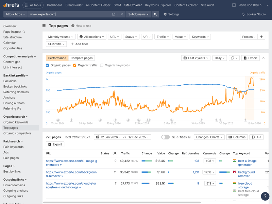Open URL in new tab icon
Viewport: 272px width, 204px height.
coord(114,14)
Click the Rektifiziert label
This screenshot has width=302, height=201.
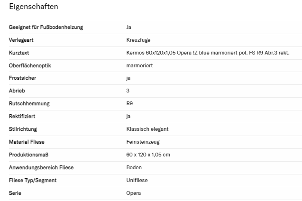coord(22,116)
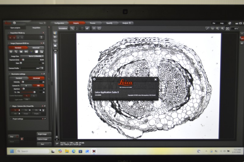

•••

Retype the rows from the line containing "Click the Rektifiziert label" through the end of the rows, both included, leaving out the pictures.

- **Final answer**
Click the Rektifiziert label
This screenshot has width=302, height=201.
coord(22,116)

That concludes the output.